Allah memiliki sifat
berbicara dan bukan memiliki sifat kalam atau bicara. Kalam, bicara, ucapan,
dan firman adalah sesuatu yang baru (hadis). Dan zat Allah Swt yang
memiliki sifat berbicara bukan bermakna bahwa zat itu yang menjadi sumber dan
asal bagi bicara, kalam, firman, dan ucapan sehingga dipandang sebagai hal yang
qadim.
Qadhi 'Adhiduddin
mengatakan bahwa secara jelas bahwa akidah Hanbali mengenai hal itu adalah
batil. Beliau menulis sebagai berikut, "kalam adalah sebuah eksistensi
gradual yang antara satu huruf dengan huruf yang lain tercipta saling
kebergantungan dan hal itu berarti hadis, kalam yang tersusun dari peristiwa
tersebut maka pasti juga bersifat baru. Kalam adalah sebuah eksistensi yang
berawal dan berakhir, oleh karena itu ia bersifat baru.
2. Aliran Karamiyah
Aliran Karamiyah
meyakini bahwa kalam Ilahi terdiri dari suara dan huruf-huruf, dan kalam Ilahi
itu bersifat hadis dan menyatu dengan zat Allah Swt, dan mereka mengatakan
bahwa tidak ada masalah menggandengkan sifat hadis pada yang zat yang qadim.
Allamah Hilli
mengomentari pendapat Karamiyah sebagai berikut, "Wajib al-Wujud (Allah
Swt) tidak menerima sifat yang hadis (yang baru) dengan tiga dalil:
pertama, ke-hadis-an dan ke-baru-an pada zat Allah menyebabkan perubahan
yang bersifat reaktif dalam diri-Nya dimana hal ini sangat berkontradiksi
dengan zat Wajib al-Wujud, karena setiap perubahan itu merupakan sifat bagi
benda-materi dan Allah bukanlah materi dan benda. Kedua, jika Allah Swt
dipandang sebagai sebab dari sifat yang hadis ini, maka sifat yang hadis itu
pun harus azali, karena sebabnya adalah azali, sementara anda mengatakan bahwa
hadis tersebut adalah sesuatu yang baru terwujud (yakni pernah tiada dan
sekarang menjadi ada), dan jika zat sebab itu bukan zat Wajib al-Wujud maka
kemestiannya adalah bahwa dia memiliki sifat hadis dan membutuhkan kepada
sesuatu yang lain, dan hal ini juga tidak layak bagi Wajib al-Wujud. Ketiga,
hadis itu jika termasuk sifat kamaliyah (sifat kesempurnaan) maka mustahil
sifat tersebut tidak termasuk dalam jajaran sifat-sifat Tuhan, karena Tuhan
niscaya memiliki seluruh sifat kesempurnaan dan apabila hadis itu merupakan
sifat cacat dan kekurangan maka mustahil Tuhan memiliki sifat tersebut.
3. Akidah Asy’ariah
Kaum Asy’ariah meyakini
bahwa kalam itu adalah qadim dan menyatu dengan zat Allah. Abu al-Hasan
al-Asy'ary berkata, "Allah berbicara dengan kalam, dan kalam-Nya itu
bersifat qadim, karena raja memiliki kekuasaan pada rakyat, dan penguasa
senantiasa memerintah dan melarang rakyatnya, maka dia adalah penguasa.

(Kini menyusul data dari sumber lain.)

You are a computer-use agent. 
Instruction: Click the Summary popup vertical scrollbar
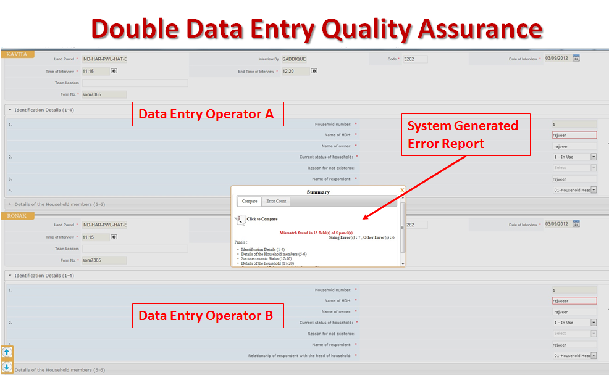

Penguasa apakah memerintahkan sesuatu yang qadim atau memerintahakan sesuatu
yang hadis. Jika hadis maka apakah dia akan menyatu dan eksis pada zat Allah
itu sendiri? Hadis mustahil menyatu dan eksis pada zat Allah karena akan
menyebabkan zat Allah sebagai wadah bagi hadirnya sesuatu yang baru. Dan hal
ini pasti mustahil. Demikian pula, mustahil kalam itu menyatu dan eksis pada
wadah yang lain, karena akan menyebabkan wadah tersebut memiliki sifat kalam
dan akan disebut sebagai mutakkalim. Demikian pula, mustahil eksis pada wadah
selain zat Allah, oleh karena itu kalam Allah itu bersifat qadim dan eksis pada
zat Allah serta menjadi sifat Allah.
Kemudian Abu al-Hasan
al-Asy'ary melanjutkan, "Kalam Allah tidak lebih dari satu dengan ibarat
yang beraneka ragam yang diberi nama perintah, larangan, berita, janji dan ancaman.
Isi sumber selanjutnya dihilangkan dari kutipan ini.